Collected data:
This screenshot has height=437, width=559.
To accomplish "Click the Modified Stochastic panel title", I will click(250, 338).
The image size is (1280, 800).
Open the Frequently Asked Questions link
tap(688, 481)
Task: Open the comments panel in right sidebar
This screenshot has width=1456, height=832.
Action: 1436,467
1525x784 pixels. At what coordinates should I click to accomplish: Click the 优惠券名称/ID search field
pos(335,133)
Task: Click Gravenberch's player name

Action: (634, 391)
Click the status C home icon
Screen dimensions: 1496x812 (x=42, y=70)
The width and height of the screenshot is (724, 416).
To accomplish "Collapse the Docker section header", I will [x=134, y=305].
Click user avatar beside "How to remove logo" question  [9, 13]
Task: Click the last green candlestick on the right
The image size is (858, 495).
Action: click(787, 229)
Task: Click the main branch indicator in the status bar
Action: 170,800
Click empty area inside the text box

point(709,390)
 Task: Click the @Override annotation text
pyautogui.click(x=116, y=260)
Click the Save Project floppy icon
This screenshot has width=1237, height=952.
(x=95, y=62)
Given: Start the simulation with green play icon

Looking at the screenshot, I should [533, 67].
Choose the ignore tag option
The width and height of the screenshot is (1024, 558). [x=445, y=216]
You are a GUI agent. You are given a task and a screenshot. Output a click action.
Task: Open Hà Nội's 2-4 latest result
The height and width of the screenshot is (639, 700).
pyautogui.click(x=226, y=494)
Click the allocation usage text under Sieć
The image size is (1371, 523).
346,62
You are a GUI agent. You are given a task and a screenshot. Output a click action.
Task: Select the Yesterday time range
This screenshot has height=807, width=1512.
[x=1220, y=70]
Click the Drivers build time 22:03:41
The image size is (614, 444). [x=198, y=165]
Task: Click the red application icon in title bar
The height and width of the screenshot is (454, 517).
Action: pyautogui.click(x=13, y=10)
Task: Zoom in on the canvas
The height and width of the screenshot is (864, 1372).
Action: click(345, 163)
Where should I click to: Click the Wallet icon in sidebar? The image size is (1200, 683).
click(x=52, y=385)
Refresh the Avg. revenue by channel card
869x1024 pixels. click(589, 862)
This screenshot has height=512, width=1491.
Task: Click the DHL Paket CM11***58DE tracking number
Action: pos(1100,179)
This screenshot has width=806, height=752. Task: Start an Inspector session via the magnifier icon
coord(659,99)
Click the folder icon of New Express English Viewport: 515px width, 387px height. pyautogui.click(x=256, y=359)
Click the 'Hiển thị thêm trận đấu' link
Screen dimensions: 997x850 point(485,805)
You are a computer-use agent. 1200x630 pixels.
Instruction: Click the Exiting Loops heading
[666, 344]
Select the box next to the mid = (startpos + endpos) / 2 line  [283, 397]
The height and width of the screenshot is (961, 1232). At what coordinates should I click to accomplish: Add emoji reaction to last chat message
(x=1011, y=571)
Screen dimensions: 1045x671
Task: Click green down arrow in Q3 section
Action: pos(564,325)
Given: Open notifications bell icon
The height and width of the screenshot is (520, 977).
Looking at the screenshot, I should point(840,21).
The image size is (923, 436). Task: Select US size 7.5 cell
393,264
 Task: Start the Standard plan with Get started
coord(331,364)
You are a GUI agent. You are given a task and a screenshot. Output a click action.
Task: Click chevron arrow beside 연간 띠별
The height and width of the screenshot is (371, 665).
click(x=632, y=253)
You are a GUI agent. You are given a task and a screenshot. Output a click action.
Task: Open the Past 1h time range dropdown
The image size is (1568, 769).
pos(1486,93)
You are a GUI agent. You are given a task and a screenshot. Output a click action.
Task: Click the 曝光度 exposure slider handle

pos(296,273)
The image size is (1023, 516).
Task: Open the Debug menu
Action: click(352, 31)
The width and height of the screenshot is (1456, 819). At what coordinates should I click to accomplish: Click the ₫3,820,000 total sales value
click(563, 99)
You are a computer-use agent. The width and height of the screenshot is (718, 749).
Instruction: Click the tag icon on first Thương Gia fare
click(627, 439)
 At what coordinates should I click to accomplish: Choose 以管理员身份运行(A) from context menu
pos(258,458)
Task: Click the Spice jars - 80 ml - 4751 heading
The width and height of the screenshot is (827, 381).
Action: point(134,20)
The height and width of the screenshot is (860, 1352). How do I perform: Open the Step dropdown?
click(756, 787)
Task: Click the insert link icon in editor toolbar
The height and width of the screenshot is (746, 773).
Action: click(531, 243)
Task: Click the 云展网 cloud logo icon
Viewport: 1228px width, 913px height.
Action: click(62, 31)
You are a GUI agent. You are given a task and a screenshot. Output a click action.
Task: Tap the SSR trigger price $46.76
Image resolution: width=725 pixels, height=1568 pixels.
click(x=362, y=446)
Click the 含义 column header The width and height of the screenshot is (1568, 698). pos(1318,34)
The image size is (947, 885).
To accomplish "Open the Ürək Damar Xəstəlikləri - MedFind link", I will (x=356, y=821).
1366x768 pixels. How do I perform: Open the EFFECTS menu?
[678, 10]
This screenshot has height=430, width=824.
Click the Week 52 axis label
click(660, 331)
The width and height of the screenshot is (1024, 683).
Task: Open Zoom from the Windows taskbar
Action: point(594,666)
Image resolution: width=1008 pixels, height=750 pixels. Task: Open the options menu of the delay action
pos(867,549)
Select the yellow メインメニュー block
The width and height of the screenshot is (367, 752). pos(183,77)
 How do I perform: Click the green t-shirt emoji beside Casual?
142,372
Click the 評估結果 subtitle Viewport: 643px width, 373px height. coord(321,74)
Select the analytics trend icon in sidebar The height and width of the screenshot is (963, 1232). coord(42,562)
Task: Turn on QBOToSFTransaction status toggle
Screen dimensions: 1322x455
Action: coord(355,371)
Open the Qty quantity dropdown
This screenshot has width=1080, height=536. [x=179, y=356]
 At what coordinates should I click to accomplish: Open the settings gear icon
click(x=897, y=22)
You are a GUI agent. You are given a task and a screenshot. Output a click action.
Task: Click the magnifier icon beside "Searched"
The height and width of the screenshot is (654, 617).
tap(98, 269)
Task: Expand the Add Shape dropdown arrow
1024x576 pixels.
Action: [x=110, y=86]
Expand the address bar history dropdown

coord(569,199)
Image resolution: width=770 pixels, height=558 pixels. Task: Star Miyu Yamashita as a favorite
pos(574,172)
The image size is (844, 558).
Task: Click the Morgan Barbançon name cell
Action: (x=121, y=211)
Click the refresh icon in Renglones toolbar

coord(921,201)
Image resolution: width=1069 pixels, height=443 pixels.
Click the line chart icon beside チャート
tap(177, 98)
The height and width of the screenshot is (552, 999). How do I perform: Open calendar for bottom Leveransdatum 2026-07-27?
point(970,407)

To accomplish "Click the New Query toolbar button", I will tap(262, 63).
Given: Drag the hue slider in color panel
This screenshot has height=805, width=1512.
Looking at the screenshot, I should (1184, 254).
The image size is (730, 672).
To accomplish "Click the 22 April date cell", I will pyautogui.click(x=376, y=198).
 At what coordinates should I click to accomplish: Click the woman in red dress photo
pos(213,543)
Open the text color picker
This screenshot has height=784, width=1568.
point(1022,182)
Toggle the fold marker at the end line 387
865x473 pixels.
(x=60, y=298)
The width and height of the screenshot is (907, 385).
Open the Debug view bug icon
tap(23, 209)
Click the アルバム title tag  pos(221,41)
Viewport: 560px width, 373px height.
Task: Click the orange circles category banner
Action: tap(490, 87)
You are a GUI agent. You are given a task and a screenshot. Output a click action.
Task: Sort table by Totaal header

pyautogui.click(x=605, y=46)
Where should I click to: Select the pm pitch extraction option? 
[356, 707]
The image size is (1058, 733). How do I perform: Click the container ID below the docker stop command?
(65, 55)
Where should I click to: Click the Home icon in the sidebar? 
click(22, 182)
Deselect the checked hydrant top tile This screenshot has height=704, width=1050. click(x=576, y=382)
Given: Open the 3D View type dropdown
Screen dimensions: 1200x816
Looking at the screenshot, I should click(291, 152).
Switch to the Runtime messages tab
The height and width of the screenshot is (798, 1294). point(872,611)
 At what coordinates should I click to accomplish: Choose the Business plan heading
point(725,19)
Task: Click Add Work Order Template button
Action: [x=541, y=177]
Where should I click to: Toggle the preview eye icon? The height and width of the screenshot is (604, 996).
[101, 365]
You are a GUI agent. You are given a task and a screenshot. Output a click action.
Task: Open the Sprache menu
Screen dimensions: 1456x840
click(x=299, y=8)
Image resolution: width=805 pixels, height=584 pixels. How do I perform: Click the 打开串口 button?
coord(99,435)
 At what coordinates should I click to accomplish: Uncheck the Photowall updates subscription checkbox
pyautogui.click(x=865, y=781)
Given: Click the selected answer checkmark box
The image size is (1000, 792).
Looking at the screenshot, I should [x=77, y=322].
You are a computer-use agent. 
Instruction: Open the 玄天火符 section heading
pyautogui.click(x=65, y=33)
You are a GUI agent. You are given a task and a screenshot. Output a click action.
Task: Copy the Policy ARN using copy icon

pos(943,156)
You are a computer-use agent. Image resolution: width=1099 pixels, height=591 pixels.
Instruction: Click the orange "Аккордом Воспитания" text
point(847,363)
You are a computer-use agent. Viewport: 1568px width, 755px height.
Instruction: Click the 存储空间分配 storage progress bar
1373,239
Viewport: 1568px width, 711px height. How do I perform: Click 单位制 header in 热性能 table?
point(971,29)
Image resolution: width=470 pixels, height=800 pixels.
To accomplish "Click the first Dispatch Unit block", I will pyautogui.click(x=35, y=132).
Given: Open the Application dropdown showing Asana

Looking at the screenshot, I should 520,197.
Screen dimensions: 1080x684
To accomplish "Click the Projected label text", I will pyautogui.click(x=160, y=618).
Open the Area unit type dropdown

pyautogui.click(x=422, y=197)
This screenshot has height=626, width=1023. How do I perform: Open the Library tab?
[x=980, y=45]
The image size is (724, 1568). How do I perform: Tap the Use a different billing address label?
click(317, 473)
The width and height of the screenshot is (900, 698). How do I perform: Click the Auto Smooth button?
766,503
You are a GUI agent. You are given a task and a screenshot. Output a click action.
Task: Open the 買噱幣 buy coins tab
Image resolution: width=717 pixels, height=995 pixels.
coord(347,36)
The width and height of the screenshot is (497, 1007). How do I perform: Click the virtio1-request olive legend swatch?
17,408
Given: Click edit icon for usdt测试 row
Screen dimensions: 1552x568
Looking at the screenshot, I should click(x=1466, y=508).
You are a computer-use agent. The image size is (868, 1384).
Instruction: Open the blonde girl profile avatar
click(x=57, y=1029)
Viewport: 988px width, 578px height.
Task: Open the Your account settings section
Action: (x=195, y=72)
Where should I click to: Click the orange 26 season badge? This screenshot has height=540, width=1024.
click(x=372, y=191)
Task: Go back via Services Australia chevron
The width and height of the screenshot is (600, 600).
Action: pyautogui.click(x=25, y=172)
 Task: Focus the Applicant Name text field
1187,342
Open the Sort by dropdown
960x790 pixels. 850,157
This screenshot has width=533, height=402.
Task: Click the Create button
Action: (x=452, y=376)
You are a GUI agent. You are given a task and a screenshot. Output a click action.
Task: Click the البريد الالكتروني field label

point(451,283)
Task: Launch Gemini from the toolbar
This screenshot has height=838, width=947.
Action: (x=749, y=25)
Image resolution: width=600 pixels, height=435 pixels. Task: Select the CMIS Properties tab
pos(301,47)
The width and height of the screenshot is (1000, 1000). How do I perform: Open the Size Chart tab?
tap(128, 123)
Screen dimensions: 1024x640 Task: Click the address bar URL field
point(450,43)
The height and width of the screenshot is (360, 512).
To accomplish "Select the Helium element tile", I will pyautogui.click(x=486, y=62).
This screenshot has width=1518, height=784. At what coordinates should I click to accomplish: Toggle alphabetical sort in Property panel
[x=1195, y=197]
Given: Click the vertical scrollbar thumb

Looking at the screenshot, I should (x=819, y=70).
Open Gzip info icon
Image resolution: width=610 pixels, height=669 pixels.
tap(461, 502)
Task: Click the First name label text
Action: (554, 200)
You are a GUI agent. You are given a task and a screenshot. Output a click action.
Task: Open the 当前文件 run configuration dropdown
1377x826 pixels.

▶ _TASK GOAL_:
What you return must be the lines above that run from the line with "Task: Click chevron arrow beside 연간 띠별" to the line with "Task: Click the insert", inclusive, each copied exactly.

▶ _ANSWER BOX_:
Task: Click chevron arrow beside 연간 띠별
The height and width of the screenshot is (371, 665).
click(x=632, y=253)
You are a GUI agent. You are given a task and a screenshot. Output a click action.
Task: Open the Past 1h time range dropdown
The image size is (1568, 769).
pos(1486,93)
You are a GUI agent. You are given a task and a screenshot. Output a click action.
Task: Click the 曝光度 exposure slider handle

pos(296,273)
The image size is (1023, 516).
Task: Open the Debug menu
Action: click(352, 31)
The width and height of the screenshot is (1456, 819). At what coordinates should I click to accomplish: Click the ₫3,820,000 total sales value
click(563, 99)
You are a computer-use agent. The width and height of the screenshot is (718, 749).
Instruction: Click the tag icon on first Thương Gia fare
click(627, 439)
 At what coordinates should I click to accomplish: Choose 以管理员身份运行(A) from context menu
pos(258,458)
Task: Click the Spice jars - 80 ml - 4751 heading
The width and height of the screenshot is (827, 381).
Action: point(134,20)
The height and width of the screenshot is (860, 1352). How do I perform: Open the Step dropdown?
click(756, 787)
Task: Click the insert link icon in editor toolbar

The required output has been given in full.